The answer is simple: built-in evolutionary assumptions. We tried to keep our math as free as possible from assumptions about evolutionary history.

Well that is an odd objection. Argweaver doesn’t have a built in assumption like this.

That is also why we didn’t use the derived frequency spectrum, which would have entailed comparing chimp and human sequences to determine which human allele was likely to be ancestral and which mutant (using the chimp as the outgroup). If no evolutionary relationship is there, what is the point in using chimps as an outgroup? It is permitted, in any case, to use a folded allele frequency spectrum in cases where no appropriate outgroup exists.

@glipsnort, this explains why they did not use the derived frequency spectrum. It looks like they are really going for a de novo creation model here. Unlike the GAE, however, in this case, they do fall prey to the “appearance of common decent” problem. Why did God create AE such that it appears we share common ancestry with the great apes?
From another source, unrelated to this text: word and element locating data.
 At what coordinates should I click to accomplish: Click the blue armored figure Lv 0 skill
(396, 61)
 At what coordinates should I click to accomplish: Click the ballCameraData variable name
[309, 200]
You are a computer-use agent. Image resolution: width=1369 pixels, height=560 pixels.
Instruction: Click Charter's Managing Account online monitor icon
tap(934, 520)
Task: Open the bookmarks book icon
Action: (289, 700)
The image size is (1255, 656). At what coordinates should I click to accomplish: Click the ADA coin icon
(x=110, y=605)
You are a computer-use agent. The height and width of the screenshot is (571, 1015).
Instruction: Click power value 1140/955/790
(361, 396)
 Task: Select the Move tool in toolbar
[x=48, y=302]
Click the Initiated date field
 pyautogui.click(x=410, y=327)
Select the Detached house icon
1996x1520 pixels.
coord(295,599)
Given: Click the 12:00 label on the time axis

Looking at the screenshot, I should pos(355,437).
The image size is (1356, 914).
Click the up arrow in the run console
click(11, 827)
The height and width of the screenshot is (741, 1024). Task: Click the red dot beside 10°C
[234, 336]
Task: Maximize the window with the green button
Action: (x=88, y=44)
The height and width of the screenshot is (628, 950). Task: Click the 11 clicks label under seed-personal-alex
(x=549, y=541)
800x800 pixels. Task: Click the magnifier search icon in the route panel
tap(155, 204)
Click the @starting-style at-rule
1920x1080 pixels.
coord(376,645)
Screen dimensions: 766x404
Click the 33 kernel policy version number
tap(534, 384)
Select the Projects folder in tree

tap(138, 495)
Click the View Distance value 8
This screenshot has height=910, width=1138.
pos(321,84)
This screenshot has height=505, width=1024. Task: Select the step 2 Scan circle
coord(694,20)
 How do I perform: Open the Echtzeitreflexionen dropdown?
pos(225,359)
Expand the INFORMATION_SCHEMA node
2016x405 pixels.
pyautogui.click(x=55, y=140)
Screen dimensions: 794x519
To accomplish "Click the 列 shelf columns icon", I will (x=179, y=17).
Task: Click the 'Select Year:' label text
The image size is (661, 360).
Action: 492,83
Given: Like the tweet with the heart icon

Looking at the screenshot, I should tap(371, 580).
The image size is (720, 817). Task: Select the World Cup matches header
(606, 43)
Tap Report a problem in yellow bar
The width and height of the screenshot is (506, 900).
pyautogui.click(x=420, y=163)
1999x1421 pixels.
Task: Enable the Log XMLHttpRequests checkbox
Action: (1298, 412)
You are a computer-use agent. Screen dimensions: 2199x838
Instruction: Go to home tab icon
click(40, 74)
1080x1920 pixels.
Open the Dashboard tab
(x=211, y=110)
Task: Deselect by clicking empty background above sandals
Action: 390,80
There are multiple directions we could go. We may use something like ARGweaver in future papers, but we would want to compare its results with what we have now. We could test the effect of population structures, migration, and subdivision on effective population size and the time required to match current genetic diversity.

I am all for this. I’m just not sure what they gained from this study in the first place.

For Joshua Swamidass: Actually, we mentioned HLA, which is home to many examples of putative trans-species polymorphisms. This an area I would like to take up because I think it is the way forward and may provide some answers to our origin that other regions of the genome can’t. More later.

Yes, I do think this is where things well get interesting.

As for ghost lineages, as far as I can tell they will shift things further in the past. No problem. Remember, I’m OK with 2 million years!

Yup, I think @Agauger’s willingness to go that far back really makes her position safe from falsification by everything but, possibly, trans-species variation.


@Joe_Felsenstein, she includes a discussion of Parsimony too. I think she wasn’t investing that word with much weight.